Internal upgrades round out the list. The Acer Predator GM7 NVMe SSD 4TB is $469.99 (save $140). Samsung's 990 PRO Gen4 2TB is $369.99 (save $270), and the 9100 PRO 1TB is $206.99 (save $133). SanDisk's Optimus GX PRO 8100 4TB internal drive is $1,149.99 (save $250) for workstation builders who still have budget left after RAMageddon.

Flash-drive shoppers can grab the SanDisk Extreme Fit USB-C 512GB for $99.99 (save $20), or the SanDisk Ultra 512GB USB flash drive for $62.99 (save $12).

When does Prime Day end—and is Walmart a better bet?

Mashable published its last-chance guide on June 26, 2026—the final day of Amazon Prime Day. Once the clock runs out, the outlet expects storage prices to climb back toward their pre-sale levels, which makes same-day ordering the urgency play.

Not every deal hunt needs to start at Amazon.
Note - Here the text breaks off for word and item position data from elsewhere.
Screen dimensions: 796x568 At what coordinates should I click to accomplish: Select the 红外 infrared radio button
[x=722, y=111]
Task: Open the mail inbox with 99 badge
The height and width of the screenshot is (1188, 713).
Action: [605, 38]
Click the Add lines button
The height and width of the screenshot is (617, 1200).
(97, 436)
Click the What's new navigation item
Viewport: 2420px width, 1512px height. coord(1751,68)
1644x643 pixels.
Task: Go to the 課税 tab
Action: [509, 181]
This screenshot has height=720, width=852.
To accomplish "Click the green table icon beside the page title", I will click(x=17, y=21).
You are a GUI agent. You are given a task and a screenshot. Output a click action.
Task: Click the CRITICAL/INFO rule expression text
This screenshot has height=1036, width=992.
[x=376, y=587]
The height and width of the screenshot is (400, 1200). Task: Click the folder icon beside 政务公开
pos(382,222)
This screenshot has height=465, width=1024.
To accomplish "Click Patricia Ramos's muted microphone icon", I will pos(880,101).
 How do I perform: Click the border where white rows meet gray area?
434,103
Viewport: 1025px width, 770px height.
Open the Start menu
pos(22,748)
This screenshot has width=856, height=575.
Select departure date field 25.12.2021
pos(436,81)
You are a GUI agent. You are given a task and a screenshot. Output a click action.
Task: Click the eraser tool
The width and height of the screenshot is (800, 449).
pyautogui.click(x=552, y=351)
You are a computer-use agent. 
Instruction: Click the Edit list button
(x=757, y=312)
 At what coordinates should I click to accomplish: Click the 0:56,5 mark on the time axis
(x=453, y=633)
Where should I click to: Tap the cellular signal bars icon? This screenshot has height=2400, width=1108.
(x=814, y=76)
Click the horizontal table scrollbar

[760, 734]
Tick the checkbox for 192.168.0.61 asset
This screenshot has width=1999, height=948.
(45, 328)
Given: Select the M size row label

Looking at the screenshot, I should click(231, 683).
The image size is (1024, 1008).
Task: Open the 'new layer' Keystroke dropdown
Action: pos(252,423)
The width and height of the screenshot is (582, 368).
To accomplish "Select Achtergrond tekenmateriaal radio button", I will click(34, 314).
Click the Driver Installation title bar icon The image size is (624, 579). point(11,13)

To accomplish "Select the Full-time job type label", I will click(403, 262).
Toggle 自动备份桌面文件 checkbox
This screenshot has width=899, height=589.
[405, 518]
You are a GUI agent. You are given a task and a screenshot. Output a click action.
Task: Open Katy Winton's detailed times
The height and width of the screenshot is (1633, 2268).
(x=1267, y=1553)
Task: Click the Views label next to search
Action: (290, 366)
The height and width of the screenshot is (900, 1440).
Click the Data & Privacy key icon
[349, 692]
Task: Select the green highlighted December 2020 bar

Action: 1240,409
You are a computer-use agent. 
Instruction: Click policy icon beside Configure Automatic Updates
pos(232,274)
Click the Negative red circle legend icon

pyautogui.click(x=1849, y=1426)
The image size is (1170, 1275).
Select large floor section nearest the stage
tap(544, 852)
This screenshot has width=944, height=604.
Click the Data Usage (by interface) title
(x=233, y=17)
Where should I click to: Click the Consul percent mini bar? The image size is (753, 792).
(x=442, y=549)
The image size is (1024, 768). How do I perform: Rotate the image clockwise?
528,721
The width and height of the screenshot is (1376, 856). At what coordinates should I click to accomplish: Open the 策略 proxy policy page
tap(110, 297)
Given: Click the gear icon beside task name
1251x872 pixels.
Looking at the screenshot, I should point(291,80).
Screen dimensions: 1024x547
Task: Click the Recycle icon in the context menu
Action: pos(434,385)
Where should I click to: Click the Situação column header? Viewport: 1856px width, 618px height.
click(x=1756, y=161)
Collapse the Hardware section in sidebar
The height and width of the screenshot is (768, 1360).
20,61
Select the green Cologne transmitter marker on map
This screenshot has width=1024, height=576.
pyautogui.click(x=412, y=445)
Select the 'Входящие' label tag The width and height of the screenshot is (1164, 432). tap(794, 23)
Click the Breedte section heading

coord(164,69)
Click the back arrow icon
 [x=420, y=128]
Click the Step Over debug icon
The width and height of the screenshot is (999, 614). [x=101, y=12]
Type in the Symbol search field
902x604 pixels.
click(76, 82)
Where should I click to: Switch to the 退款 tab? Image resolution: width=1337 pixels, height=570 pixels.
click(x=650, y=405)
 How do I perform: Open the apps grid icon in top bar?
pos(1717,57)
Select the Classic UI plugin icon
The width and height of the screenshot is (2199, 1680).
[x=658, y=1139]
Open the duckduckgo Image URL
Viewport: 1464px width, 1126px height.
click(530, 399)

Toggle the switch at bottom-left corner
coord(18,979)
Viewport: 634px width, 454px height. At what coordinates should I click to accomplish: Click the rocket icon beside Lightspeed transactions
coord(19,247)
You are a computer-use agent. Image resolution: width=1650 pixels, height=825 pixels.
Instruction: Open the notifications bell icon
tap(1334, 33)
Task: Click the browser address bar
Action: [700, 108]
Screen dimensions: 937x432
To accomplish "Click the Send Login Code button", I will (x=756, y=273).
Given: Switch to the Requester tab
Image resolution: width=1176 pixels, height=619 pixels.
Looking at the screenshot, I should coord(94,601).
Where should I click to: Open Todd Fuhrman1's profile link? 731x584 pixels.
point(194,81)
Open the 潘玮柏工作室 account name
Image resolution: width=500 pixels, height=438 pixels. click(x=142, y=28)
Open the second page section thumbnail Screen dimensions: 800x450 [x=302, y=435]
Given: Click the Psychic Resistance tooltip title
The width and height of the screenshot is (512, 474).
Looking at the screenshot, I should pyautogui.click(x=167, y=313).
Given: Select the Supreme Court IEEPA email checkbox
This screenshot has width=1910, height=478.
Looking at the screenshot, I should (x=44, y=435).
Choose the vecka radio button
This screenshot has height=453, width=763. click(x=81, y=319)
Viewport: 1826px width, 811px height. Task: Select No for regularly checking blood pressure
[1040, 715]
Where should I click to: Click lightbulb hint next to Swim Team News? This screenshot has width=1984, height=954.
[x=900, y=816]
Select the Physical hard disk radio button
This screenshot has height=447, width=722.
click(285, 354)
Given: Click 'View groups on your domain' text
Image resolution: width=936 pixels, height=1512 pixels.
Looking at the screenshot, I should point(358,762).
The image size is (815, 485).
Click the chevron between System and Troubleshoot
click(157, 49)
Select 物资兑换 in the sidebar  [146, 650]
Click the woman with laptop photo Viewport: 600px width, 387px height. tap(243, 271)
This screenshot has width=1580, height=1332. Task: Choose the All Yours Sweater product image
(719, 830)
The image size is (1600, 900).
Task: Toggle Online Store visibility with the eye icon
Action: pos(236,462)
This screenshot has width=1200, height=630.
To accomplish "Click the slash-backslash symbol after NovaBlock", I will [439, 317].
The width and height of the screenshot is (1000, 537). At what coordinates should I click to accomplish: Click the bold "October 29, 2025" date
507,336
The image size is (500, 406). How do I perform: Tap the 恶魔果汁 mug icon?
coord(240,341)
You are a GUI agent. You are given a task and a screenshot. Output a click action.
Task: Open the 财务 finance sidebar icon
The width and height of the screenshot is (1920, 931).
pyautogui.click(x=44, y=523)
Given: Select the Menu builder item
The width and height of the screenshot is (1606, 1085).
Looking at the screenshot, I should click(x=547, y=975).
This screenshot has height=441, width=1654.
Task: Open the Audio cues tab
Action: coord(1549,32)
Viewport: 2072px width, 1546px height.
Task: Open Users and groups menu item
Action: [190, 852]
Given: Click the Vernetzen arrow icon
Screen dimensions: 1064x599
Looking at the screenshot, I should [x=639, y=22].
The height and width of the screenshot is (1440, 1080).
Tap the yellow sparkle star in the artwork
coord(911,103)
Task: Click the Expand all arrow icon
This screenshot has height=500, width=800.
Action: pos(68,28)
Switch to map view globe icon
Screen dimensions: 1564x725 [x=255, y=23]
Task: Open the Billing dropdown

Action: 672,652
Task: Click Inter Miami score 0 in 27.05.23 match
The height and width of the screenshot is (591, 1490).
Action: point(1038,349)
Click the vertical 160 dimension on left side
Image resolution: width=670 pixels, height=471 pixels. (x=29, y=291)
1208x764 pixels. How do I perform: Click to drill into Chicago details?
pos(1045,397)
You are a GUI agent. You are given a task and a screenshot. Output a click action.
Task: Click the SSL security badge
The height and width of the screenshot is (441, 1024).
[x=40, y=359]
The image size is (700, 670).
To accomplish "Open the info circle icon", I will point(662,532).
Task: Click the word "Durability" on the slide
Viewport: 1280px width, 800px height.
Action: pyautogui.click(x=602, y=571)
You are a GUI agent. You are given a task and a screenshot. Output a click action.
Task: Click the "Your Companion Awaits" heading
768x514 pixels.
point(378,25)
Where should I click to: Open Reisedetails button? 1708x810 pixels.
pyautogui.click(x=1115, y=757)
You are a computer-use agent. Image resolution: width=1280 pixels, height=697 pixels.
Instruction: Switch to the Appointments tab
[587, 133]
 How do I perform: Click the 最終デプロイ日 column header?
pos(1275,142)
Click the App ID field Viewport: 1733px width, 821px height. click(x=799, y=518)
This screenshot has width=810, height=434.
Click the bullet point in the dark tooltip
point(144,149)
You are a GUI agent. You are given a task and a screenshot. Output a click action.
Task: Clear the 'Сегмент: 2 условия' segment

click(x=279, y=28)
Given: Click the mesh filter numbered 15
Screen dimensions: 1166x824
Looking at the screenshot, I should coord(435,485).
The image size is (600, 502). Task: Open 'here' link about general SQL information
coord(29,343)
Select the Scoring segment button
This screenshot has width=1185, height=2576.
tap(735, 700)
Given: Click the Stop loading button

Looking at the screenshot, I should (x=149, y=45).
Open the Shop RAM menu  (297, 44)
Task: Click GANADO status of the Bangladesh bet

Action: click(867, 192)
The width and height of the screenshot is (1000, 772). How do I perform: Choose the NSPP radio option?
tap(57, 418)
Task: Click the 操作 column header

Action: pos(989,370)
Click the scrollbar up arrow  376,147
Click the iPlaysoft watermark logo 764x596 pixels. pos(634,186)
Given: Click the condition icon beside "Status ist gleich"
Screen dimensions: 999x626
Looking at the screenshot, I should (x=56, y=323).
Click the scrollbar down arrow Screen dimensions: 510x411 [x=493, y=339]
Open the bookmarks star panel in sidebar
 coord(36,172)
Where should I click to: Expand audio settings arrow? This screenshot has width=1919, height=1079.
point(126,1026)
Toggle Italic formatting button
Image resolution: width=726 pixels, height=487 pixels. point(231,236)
A separate Mashable guide highlights 18 Walmart summer-sale offers that undercut Prime Day on items like Lego sets, the Ninja Slushi, Beats headphones, and Owala water bottles. Storage hunters should still compare, but those categories are where Walmart currently wins on price.

The contrast captures the then-and-now shopping mood: mega-sales still exist, yet the deepest cuts cluster in narrow categories while essentials like memory stay expensive outside event weeks.

How should you shop storage during a memory shortage?

Mashable's editors did the digging so buyers do not have to scroll endlessly on the final sale day. If your Switch 2 storage is dangerously full or your laptop is running on fumes, the roundup positions these drives as a last chance before Lexar, Samsung, and SanDisk listings revert.

MicroSD shoppers on a tighter budget can look at SanDisk Ultra 256GB ($41.78, save $11.21), Lexar E-Series 64GB ($42.49, save $7.50), or a three-pack of 128GB Lexar E-Series cards at $75.99 (save $14). The SSK 1TB portable SSD at $129.19 (save $30.80) and Sandisk Extreme Pro 1TB at $178.49 (save $31.50) fill the mid-tier portable gap.

None of this reverses RAMageddon overnight. It does offer a rare pause in the upward march—something worth acting on while the Prime Day sale window is still open.